Task brief
Rewrite all of the rows below with "tree view" swapped for "outline view" and everything else left unchanged. Omit the pictures from your answer.

Listed entries
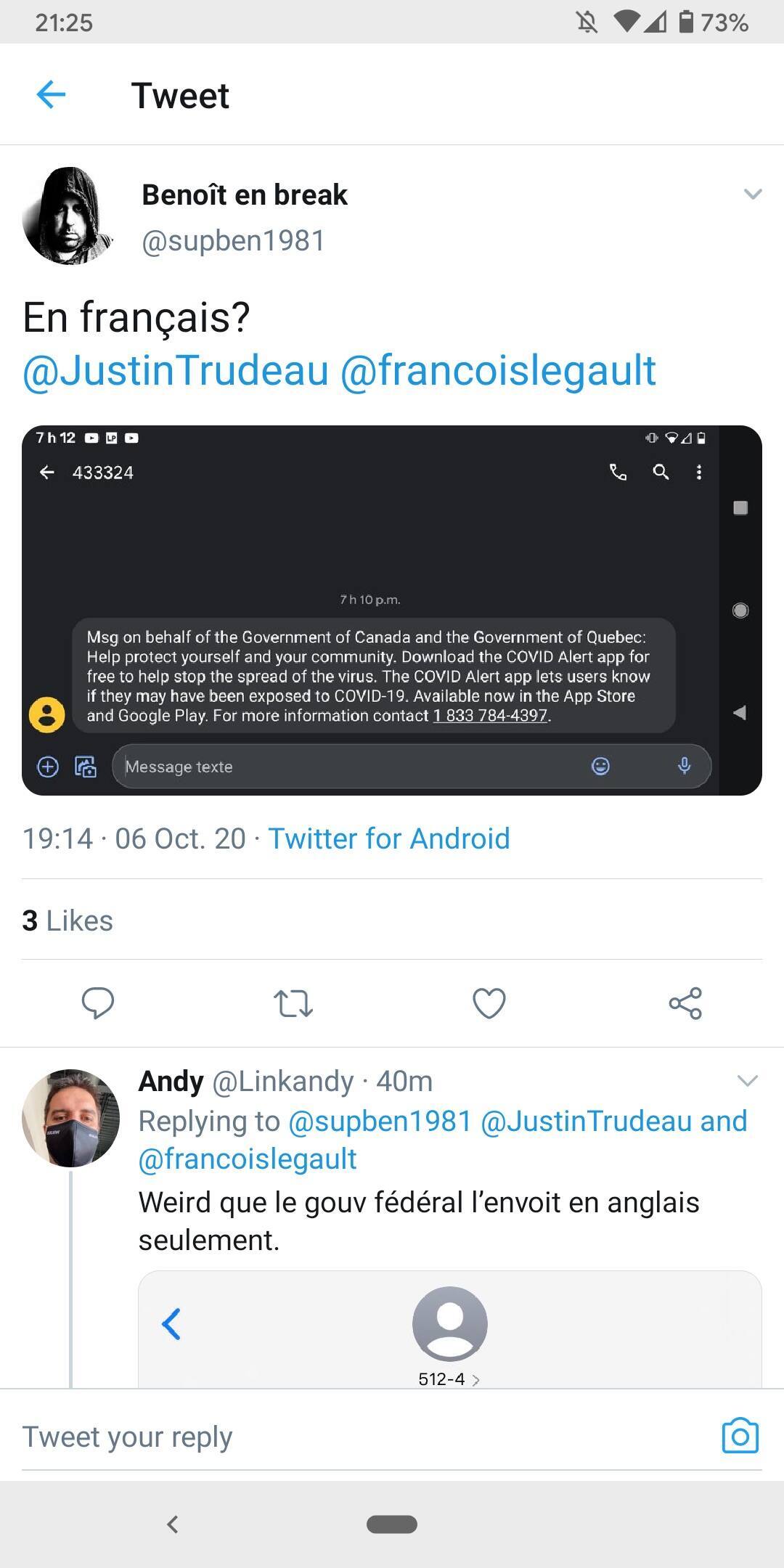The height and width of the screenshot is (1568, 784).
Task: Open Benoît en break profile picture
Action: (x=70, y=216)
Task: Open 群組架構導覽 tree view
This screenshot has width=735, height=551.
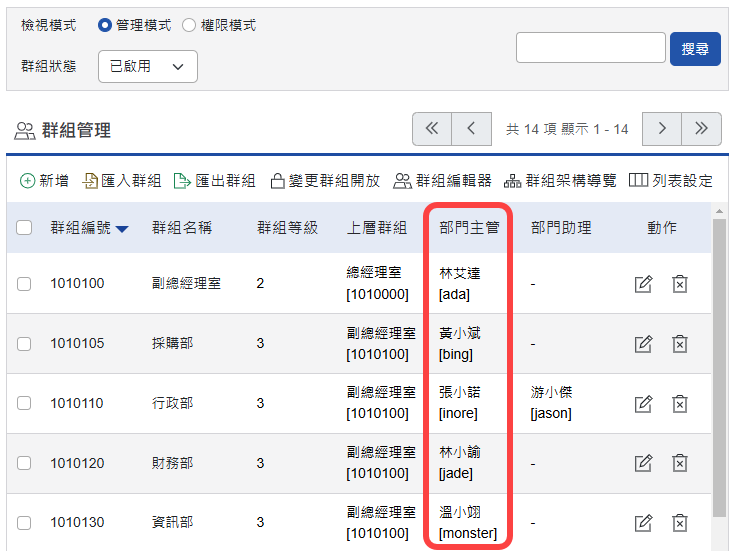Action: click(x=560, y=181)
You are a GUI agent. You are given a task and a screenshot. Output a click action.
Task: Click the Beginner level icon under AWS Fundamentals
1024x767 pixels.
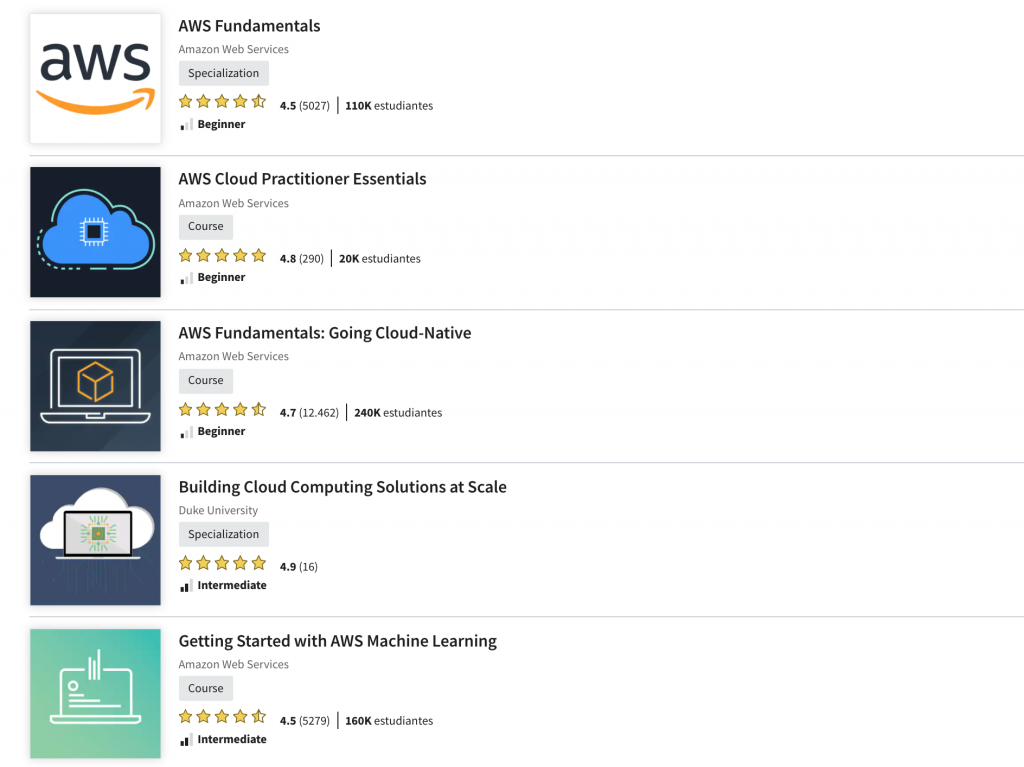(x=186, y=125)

Solution to this problem
The height and width of the screenshot is (1568, 784).
Task: Open Benoît en break profile picture
Action: (x=70, y=216)
Task: Open 群組架構導覽 outline view
This screenshot has width=735, height=551.
Action: click(x=560, y=181)
You are a GUI agent. You are given a task and a screenshot. Output a click action.
Task: Click the Beginner level icon under AWS Fundamentals
1024x767 pixels.
(x=186, y=125)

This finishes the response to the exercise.